The book is at times, dispassionately academic. It has moments, and at its best one has the sense that Lee is weaving, or knitting, a complete picture of who Edith Wharton might actually have been. Yes, there are some things we will never know, but I get the idea. Some chapters moved along briskly, other didn't (for me). The chapter called "Italian Backgrounds" is loaded with minute detail about those kinds of gardens and Wharton's interest in them (as you would guess from the title). I'm not a gardener, however, and found myself losing interest - there is A LOT of description of Italian Gardens. Illustrations would have helped (me). I did enjoy HL's analysis of EW's Italian novel "The Valley of Decision" (the book is completely worth it for the analysis of the Wharton's writings.

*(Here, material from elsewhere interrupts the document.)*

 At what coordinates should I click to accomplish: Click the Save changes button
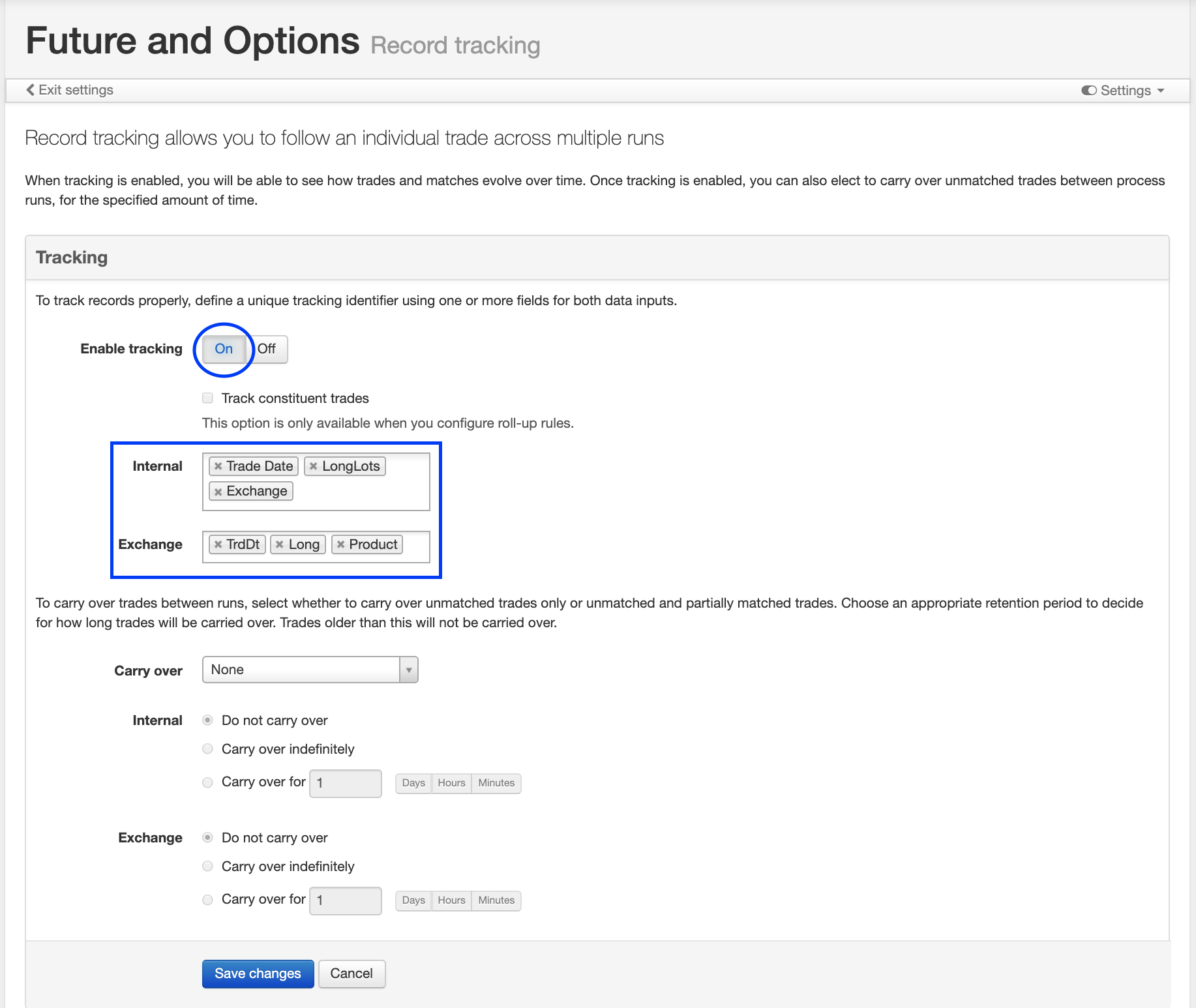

I wish Penguin, or N.Y.R.B, or Vintage would publish an affordable and attractive edition of "The Valley of Decision") As another reviewer observed, the book does get bogged down with detail from time to time. While I certainly couldn't write such a book (I disagree with the assertion that it was not well researched, on the contrary, the research seems dizzying and at the very least thorough: nothing is perfect.), I'm impressed that Hermione Lee did.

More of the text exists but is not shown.